CodexBloom - Programming Q&A Platform

Handling Sparse Matrix Multiplication in Java - Performance Issues with Large Data Sets

👀 Views: 78 đŸ’Ŧ Answers: 1 📅 Created: 2025-06-12
java sparse-matrix performance Java

After trying multiple solutions online, I still can't figure this out. Quick question that's been bugging me - I've looked through the documentation and I'm still confused about I'm currently implementing a sparse matrix multiplication algorithm in Java, but I'm running into performance issues when dealing with large datasets. My matrices are represented using a Map<Integer, Map<Integer, Double>> structure, where the outer map's key is the row index and the inner map's key is the column index with its corresponding value. Here's the relevant code snippet for my multiplication method: ```java public Map<Integer, Map<Integer, Double>> multiplySparseMatrices(Map<Integer, Map<Integer, Double>> matrixA, Map<Integer, Map<Integer, Double>> matrixB) { Map<Integer, Map<Integer, Double>> result = new HashMap<>(); for (Map.Entry<Integer, Map<Integer, Double>> rowA : matrixA.entrySet()) { int rowIndexA = rowA.getKey(); for (Map.Entry<Integer, Double> entryA : rowA.getValue().entrySet()) { int colIndexA = entryA.getKey(); double valueA = entryA.getValue(); if (matrixB.containsKey(colIndexA)) { for (Map.Entry<Integer, Double> entryB : matrixB.get(colIndexA).entrySet()) { int colIndexB = entryB.getKey(); double valueB = entryB.getValue(); result.putIfAbsent(rowIndexA, new HashMap<>()); result.get(rowIndexA).merge(colIndexB, valueA * valueB, Double::sum); } } } } return result; } ``` While this works correctly for smaller matrices, I face significant performance degradation when the matrices grow large (thousands of rows and columns). I suspect that the way I'm accessing the nested maps is inefficient, but I can't pinpoint which part is causing the slowdown. I've tried profiling the code using VisualVM, and it seems that a lot of time is spent in the `merge` method of the result map.

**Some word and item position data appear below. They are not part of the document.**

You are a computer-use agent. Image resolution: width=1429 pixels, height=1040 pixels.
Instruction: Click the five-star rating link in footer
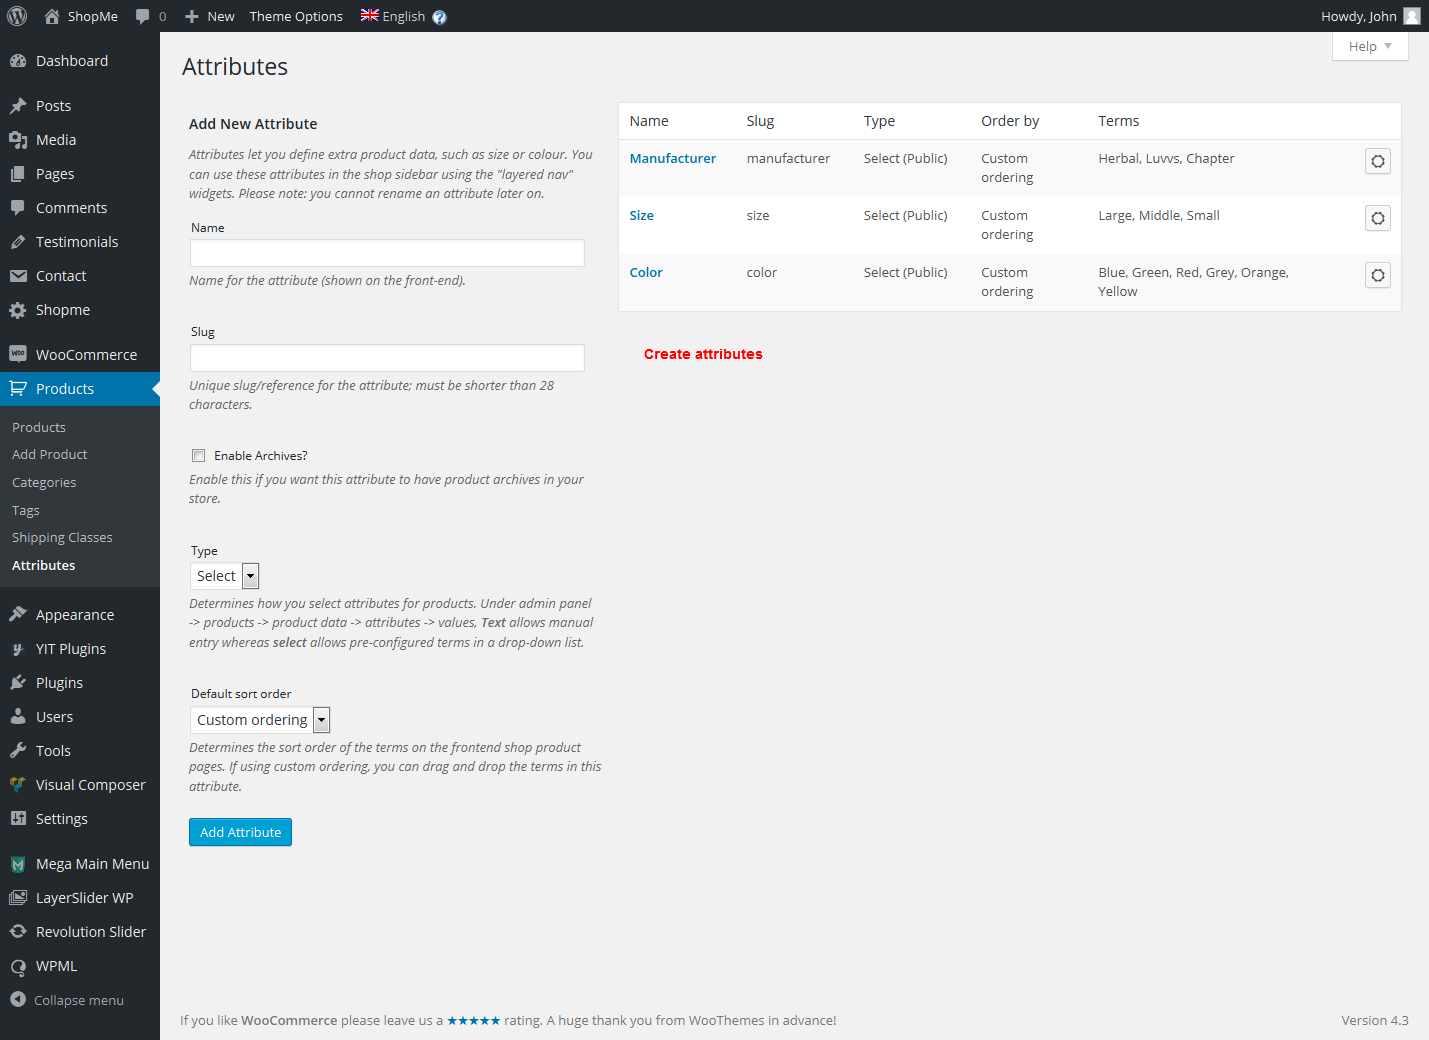pos(473,1020)
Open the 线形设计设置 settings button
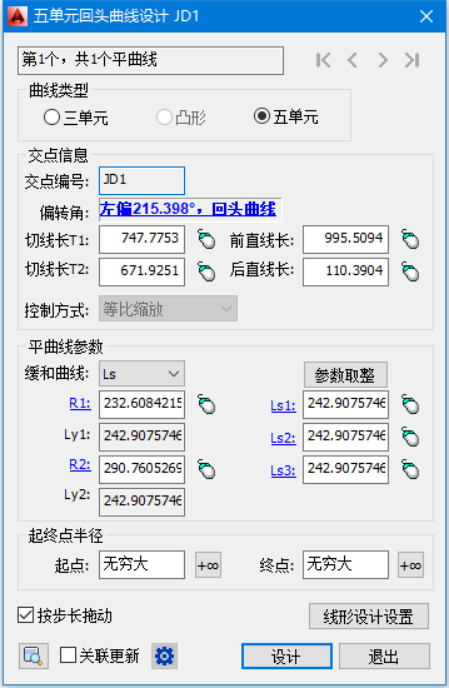 tap(369, 616)
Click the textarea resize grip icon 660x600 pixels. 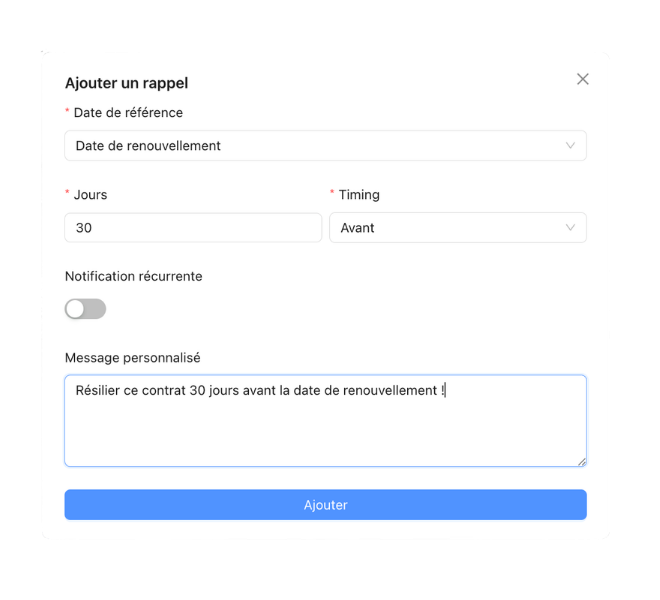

Is there a more efficient way to represent and perform the multiplication on large sparse matrices in Java? Additionally, what data structures would you recommend for optimizing the access patterns and minimizing overhead? Any suggestions or best practices would be greatly appreciated! I'm working on a web app that needs to handle this. I'm on Windows 10 using the latest version of Java. Thanks for taking the time to read this!